University of Maryland School of Dentistry
USA

Title: Targeting surgeon decisions for facial soft tissue surgery

Biography

Dr. Trotman received her dental degree from the University of Dundee, Scotland; a certificate in Orthodontics and MA (Oral Biology) degree from Columbia University, NY; and a MS (Clinical Research) from the University of Michigan. She has also completed Fellowships in Craniofacial Anomalies and Clinical Research and is a Diplomate of the American Board of Orthodontics. Dr. Trotman has had an active research program throughout her career and her currently NIDCR-funded research efforts are focused on the outcomes of cleft lip surgery. She has published extensively, served on several NIDCR panels and study sections, and is a recipient of numerous awards and honors.

Abstract

The muscles of facial expression are responsible for animated facial behaviors that are important form of non-verbal (animated) communication. Proper functioning of these muscles also impacts facial esthetics during different animations and expressions. In patients with congenital and/or acquired facial disabilities, such as patients born with cleft lip and palate (CL/P), both the non-verbal communication and functional esthetics may be affected, and these factors often are ignored as outcomes of surgical rehabilitative procedures. Even after the primary or initial lip repair in patients with CL/P, many remain with an obvious and severe facial disability that requires additional lip revision surgery. Generally, both the treatment planning for these surgeries and outcome assessments have been based on subjective assessments of the disability made both by the surgeon in conjunction with patient/parents.

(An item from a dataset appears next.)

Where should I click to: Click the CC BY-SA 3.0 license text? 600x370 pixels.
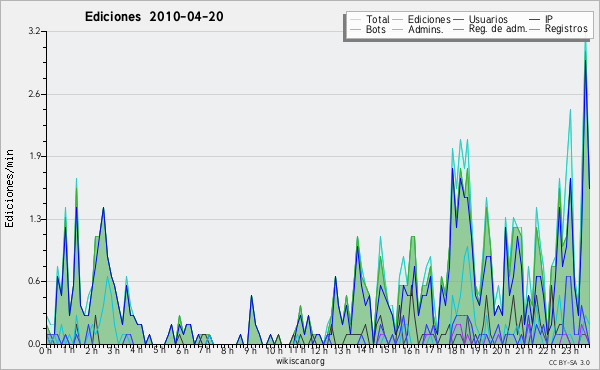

In this regard, our research group has demonstrated the utility of a unique set of quantitative and dynamic measures for objective evaluation of facial soft tissue disability, as well as a systematic evaluation approach using both objective measures and subjective assessments to be used by surgeons. The focus of this presentation will be on research using the newly-developed, novel measurement technique to target individual patient surgical needs and the impact on surgeons’ treatment planning decisions for surgery.